A Montpellier, la start-up ThIA a développé AviPsy, un dispositif numérique visant à fluidifier l’accès aux soins en santé mentale. L’entreprise, qui revendique l’accompagnement de 30 000 patients, vient de boucler une levée de fonds de 5 millions d’euros.Décrété grande cause nationale en 2025, le sujet de la santé mentale prend de plus en plus d’ampleur dans le débat public, les troubles psychiques affectant 13 millions de personnes chaque année, soit une personne sur cinq. Avec un coût faramineux pour la sécurité sociale : 23,3 milliards d’euros en 2023, soit le premier poste de dépenses devant les cancers et les maladies cardiovasculaires. Si on ajoute les coûts indirects (arrêts maladie, perte de productivité, etc.) la facture grimpe à 163 milliards d’euros.
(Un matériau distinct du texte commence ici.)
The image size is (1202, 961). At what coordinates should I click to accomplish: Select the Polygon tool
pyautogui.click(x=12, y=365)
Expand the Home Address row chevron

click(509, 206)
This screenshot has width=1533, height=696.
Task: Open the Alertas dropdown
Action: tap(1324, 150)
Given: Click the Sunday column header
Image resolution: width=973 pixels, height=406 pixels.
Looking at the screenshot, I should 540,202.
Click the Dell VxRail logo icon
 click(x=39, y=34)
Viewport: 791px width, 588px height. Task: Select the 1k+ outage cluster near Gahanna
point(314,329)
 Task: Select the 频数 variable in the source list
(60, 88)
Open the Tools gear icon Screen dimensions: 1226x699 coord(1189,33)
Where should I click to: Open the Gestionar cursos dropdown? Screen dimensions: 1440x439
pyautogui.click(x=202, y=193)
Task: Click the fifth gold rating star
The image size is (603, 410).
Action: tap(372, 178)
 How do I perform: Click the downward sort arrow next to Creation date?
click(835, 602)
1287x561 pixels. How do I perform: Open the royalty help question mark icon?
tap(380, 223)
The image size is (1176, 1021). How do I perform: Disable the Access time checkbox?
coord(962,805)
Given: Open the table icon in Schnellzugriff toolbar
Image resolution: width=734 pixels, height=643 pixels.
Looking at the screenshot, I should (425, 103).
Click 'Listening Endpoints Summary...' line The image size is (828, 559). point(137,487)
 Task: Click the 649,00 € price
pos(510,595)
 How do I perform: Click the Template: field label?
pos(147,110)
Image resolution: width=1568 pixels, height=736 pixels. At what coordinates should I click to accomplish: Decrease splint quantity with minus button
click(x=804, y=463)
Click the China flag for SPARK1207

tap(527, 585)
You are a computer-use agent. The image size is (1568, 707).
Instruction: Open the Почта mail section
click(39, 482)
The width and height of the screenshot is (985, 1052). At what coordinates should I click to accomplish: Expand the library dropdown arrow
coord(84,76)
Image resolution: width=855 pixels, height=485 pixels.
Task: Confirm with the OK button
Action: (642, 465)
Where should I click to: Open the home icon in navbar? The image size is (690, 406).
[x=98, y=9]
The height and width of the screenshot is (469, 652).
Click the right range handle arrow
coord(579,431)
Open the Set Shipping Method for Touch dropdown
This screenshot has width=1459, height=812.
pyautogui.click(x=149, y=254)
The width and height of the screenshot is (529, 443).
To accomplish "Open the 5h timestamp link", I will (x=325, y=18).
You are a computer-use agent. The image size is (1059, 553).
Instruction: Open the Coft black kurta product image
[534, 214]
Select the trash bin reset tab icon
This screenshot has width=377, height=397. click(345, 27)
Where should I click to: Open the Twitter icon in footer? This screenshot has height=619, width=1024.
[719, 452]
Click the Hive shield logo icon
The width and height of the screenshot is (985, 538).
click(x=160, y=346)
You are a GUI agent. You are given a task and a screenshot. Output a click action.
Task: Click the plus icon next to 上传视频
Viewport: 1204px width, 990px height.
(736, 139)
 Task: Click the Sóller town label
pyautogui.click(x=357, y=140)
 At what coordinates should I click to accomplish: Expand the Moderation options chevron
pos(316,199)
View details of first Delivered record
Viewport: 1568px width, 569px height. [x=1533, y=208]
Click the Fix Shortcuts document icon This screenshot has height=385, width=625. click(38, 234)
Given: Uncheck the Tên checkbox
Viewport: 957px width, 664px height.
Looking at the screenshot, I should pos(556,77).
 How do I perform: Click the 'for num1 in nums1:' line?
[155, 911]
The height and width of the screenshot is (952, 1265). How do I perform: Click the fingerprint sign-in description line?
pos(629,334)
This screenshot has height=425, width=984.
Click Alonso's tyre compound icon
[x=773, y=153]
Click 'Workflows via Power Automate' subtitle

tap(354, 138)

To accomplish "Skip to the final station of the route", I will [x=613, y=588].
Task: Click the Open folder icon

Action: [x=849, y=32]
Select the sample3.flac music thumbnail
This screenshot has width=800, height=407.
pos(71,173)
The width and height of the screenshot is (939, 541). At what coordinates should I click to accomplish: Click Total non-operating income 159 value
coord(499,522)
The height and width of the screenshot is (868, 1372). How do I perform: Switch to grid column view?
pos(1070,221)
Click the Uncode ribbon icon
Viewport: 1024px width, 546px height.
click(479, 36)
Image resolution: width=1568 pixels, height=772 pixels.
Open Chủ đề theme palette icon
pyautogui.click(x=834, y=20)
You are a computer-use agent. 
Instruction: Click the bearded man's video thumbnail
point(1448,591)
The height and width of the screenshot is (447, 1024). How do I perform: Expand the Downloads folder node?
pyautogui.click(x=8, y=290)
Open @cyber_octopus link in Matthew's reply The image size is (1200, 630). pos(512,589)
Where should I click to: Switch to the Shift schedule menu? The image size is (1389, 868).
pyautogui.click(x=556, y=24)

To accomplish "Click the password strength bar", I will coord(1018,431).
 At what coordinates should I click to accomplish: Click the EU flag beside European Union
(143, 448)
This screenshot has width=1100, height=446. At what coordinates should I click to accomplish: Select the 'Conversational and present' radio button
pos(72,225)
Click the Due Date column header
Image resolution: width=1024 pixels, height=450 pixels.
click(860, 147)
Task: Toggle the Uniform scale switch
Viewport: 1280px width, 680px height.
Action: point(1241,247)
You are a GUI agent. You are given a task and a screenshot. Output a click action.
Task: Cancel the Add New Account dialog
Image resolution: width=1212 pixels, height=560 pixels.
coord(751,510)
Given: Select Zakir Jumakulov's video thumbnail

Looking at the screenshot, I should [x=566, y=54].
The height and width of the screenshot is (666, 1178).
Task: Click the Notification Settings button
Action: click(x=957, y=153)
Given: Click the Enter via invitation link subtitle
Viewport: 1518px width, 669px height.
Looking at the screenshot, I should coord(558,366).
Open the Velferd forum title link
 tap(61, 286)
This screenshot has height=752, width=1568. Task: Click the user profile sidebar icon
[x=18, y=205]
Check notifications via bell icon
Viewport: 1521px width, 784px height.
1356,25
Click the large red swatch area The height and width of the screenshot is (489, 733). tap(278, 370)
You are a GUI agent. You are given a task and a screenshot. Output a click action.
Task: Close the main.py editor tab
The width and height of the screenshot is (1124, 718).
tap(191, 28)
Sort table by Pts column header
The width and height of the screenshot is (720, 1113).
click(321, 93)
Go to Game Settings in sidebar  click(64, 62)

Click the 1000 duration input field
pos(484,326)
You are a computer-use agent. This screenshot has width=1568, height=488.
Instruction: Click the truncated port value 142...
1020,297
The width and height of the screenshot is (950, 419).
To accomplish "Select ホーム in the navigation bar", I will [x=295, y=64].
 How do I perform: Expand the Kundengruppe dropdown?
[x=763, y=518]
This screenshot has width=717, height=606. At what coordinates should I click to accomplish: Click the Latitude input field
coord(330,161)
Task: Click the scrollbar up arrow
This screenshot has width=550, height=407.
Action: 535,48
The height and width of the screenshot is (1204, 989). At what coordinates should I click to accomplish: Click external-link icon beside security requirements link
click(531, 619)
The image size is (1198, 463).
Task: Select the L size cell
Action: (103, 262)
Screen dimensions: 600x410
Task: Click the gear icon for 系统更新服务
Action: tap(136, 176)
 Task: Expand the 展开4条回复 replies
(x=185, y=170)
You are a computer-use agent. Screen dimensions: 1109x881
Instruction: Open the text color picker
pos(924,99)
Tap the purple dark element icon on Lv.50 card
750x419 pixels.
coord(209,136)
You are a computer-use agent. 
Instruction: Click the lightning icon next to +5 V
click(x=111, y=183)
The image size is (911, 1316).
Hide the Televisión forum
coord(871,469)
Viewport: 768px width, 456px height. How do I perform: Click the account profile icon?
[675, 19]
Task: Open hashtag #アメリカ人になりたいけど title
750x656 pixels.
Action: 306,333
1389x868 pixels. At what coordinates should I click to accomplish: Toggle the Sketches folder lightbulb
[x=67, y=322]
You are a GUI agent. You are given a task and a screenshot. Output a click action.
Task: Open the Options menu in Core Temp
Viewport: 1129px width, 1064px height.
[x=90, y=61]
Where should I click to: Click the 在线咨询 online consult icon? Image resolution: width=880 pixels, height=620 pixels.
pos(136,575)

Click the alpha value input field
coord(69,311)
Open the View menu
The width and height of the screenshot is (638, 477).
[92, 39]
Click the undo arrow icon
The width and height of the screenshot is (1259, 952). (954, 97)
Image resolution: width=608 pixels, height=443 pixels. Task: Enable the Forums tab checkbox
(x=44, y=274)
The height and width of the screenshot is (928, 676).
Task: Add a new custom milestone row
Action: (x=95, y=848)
Les troubles de la santé mentale explosent, notamment chez les jeunes de 18 à 25 ans. Frédérique Mozziconacci, directrice générale et cofondatrice à Montpellier, avec le psychiatre Yann Quintilla, de ThIA Santé Mentale, estime que « les besoins augmentent plus vite que la capacité du système à y répondre, les délais d’accès aux soins dépassent souvent deux mois, et la prise en charge est insuffisamment organisée ».
Après quatre ans d’activité, la start-up vient de boucler une seconde levée de fonds de 5 millions d’euros auprès de IRDI Capital Investissement, Sofilaro Innovation, les assureurs Generali et AG2R la Mondiale, des investisseurs particuliers (via la plateforme Tudigo) et des praticiens partenaires.
Des délais de rendez-vous sous neuf jours
A la différence d’autres acteurs dans la santé travaillant sur la prévention, ThIA (15 salariés, 1 million d’euros de chiffre d’affaires) s’est positionnée sur la prévention secondaire, c’est à dire l’identification de la maladie ou d’un problème de santé à son stade le plus précoce. Elle a ainsi développé AviPsy, dispositif organisationnel et digital visant à fluidifier le parcours cordonné entre psychiatre et psychologue et à réduire les délais d’accès aux soins.